_PROVIDED MATERIAL_.
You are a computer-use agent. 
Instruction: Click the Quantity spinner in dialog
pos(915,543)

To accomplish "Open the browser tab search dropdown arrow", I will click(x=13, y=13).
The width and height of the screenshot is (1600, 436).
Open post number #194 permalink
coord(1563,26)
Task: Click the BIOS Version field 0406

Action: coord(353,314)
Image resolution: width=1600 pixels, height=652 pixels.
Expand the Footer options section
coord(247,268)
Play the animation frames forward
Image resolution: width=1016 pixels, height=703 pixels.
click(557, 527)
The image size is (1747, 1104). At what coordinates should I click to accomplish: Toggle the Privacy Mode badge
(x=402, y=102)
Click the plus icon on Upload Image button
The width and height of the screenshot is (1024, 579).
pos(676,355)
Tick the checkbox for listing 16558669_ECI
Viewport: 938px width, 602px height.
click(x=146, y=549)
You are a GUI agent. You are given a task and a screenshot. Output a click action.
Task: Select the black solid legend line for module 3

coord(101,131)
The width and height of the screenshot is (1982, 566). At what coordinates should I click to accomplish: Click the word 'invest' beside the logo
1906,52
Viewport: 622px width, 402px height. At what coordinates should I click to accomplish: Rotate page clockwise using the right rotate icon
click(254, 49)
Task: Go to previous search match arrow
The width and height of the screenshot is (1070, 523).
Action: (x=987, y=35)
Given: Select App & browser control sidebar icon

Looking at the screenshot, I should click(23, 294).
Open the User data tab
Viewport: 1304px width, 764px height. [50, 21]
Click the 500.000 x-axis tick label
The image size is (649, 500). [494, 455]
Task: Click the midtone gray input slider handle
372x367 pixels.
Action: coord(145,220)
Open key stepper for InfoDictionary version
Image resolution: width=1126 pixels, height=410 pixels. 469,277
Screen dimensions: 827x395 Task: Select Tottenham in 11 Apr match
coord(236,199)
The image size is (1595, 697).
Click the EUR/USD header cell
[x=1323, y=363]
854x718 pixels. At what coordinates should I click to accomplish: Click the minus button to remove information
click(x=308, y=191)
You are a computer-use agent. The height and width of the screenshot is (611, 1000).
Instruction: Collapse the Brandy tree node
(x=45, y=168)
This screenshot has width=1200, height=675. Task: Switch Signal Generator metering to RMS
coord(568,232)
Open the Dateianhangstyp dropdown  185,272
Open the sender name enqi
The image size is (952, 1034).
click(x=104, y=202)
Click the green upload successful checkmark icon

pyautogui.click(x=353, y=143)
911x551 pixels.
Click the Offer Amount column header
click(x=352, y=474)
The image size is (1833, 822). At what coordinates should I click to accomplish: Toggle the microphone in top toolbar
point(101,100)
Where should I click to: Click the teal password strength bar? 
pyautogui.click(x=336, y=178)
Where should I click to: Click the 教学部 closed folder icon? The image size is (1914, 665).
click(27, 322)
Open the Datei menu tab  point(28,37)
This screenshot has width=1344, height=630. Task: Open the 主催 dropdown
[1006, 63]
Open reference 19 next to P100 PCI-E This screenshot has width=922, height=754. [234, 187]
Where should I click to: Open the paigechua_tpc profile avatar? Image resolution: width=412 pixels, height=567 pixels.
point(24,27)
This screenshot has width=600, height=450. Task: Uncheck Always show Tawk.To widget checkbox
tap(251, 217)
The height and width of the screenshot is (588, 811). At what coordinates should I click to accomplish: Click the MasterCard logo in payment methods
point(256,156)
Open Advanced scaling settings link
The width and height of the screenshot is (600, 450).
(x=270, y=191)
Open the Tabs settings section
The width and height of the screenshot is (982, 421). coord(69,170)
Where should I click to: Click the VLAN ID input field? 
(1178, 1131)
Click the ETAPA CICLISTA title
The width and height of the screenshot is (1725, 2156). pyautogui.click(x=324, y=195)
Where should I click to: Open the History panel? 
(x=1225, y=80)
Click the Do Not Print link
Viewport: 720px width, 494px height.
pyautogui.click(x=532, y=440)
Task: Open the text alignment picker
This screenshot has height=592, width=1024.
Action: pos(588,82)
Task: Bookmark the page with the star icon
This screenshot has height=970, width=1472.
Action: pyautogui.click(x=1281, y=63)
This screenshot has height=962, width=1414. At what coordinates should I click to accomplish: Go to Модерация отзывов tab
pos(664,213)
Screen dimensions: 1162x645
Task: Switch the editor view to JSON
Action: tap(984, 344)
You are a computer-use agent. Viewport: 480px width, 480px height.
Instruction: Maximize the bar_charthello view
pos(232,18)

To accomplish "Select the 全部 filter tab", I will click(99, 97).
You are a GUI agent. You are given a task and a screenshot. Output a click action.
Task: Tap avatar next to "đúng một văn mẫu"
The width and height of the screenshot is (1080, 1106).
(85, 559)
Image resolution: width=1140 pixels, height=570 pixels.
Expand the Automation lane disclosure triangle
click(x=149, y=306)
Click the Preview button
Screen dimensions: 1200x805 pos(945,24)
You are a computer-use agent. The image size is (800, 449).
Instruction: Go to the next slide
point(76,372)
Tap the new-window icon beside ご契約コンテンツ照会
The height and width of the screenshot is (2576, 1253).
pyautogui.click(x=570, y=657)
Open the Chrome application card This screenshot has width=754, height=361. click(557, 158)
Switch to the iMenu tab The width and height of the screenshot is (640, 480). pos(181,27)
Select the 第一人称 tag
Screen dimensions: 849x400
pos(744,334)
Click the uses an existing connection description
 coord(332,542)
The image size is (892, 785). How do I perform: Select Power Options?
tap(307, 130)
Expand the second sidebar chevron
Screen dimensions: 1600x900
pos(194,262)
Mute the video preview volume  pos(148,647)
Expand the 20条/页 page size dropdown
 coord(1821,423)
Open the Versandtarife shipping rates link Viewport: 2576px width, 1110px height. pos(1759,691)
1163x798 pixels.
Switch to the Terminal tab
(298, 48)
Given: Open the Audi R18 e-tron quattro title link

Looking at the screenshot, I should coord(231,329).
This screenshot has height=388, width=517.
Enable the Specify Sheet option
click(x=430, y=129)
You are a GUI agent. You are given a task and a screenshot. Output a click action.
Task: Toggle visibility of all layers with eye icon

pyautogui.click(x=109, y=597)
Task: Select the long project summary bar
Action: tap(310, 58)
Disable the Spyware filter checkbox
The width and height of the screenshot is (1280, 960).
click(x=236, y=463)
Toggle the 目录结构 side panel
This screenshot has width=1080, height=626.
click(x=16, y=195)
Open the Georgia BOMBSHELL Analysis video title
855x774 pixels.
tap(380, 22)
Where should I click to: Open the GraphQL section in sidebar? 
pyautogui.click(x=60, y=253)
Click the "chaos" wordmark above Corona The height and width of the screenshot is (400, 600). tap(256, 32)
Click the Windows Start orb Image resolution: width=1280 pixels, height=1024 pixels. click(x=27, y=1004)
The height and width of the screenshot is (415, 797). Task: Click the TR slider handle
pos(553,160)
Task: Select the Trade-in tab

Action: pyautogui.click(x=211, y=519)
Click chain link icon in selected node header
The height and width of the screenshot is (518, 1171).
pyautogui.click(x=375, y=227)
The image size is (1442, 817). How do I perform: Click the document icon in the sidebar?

_REQUIRED ACTION_.
Every line of the listing that includes the word "arrow" must be copied.

_RESPONSE TO THIS TASK_.
To accomplish "Open the browser tab search dropdown arrow", I will click(x=13, y=13).
Task: Go to previous search match arrow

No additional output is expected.